The week after the publication of Yun’s review, the report’s authors fired back on
the Mackinac Center’s blog. In the response below, Yun addresses that
blog item, focusing on the authors’ contention that their model has the
ability to accurately and reliably rank schools.
**
A Response to “Critique of CAP Report Card Fires Blanks”
By John T. Yun
Ben
DeGrow and Michael Van Beek have published a response to my NEPC review
of the Mackinac Center’s latest “Context and Performance [CAP] Report
Card.” In their response, they take issue with a several points made in
the review. I will not address their points one by one, since many of
them are minor and rest in the realm of reader interpretation. However,
one main point that I would like to address lies at the very heart of
the critique: the ability of their model to accurately and reliably rank schools using their CAP Score metric.
Putting
aside all the measurement issues with the CAP Index that are
highlighted in my review, consider the authors’ claim that they made a
choice for “simplicity” by using percent of free-lunch eligible 11thgrade
students as the sole predictor of a school’s predicted CAP Index.

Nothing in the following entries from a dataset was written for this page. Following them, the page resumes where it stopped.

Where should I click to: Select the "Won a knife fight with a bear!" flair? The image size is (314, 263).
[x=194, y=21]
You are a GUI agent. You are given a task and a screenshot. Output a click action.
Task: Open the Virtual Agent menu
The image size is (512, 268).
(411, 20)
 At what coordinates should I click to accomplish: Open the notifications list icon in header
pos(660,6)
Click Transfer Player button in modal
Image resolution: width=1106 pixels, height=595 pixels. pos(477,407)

Consider also the authors’ claim that in previous versions of the report
card, “When testing the impact of adding these other variables, we
found that ‘the improvements in predictive power [of the model] are
marginal, and including the additional variables would have only
increased the model’s complexity for little measurable gain.’”
In this statement, the authors are clearly conflating model fit with the reliability of a model’s predictions.

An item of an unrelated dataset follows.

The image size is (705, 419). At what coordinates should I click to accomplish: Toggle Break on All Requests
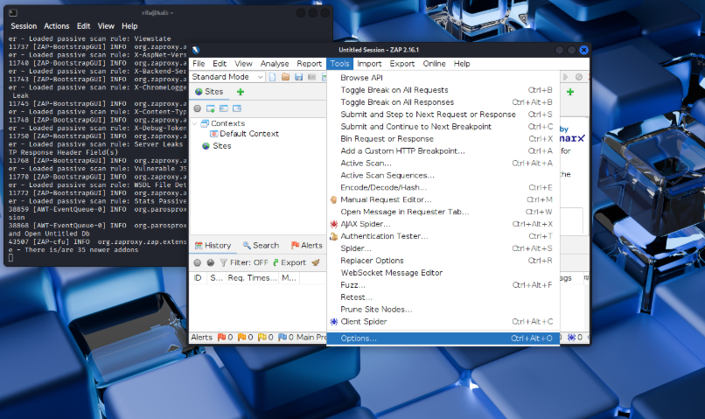point(394,90)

Given the key variables that were available and not included
(urbanicity, school size, racial composition, per/pupil expenditures,
percent special education students, percent English language learners,
availability of advanced courses, etc.) it is likely that model fit
would have been significantly improved, but more importantly the
inclusion of different variables would likely have yielded different
predicted scores for many of the schools.
For
example, under the Mackinac Center’s model, a small rural school with
low minority and high special education enrollments that had the same
percentage of free-lunch eligible students as a large, urban school with
high minority enrollments would receive the same predicted score on the
CAP Index. This would not happen
if those additional variables were included in the model. The result of
that new model would likely be a very different CAP Score for these
specific schools—even if the overall model was only marginally more
predictive. In addition, depending on the specific variables used (or
the specification of the model) the predicted scores are likely to
change from model to model. Thus, the school rankings are likely to
shift from model to model as well leading to very unreliable rankings at
the school level. My review’s critique, therefore, covered the specific
Mackinac model in addition to the usefulness of using any available
model to generate these sorts of school-level rankings.
In
their response, the authors of the Mackinac Center report seem to
suggest that simply acknowledging the limitations of their approach and
appealing to simplicity justifies the publication of their ranked
results. My position (and the position of most academic researchers) is
that the limitations of data limit the use to which you can put those
data. Given that the authors of the report—and previous reports—do not
demonstrate that their rankings are at all robust to different model
specifications, and given that they themselves recognize the serious
limitations in the data that they use, it should be very clear that
their approach for ranking schools in this very precise manner (e.g.,
School X scores 98.0 and is therefore ranked higher than School Y at
97.9) is simply outside the ability of the methods and the data that
they are using. This is the bottom line: the data and analytic approach
used by the Center do not warrant the claim that the schools can be
ranked reliably and precisely enough to publish them in this way.
If
the Mackinac authors wanted to appeal to simplicity, a conclusion that
would in fact be supported by this simple approach is that the share of
free-lunch eligible students powerfully predicts their CAP Index of
Michigan test scores, and the higher the percentage of students on free
lunch, the lower their predicted CAP Index. This conclusion is
consistent with a large body of prior research that argues student
poverty predicts performance on standardized test scores. But any
attempt to then extend these findings to tell us more about the relative
performance of specific schools is unwarranted and misleading.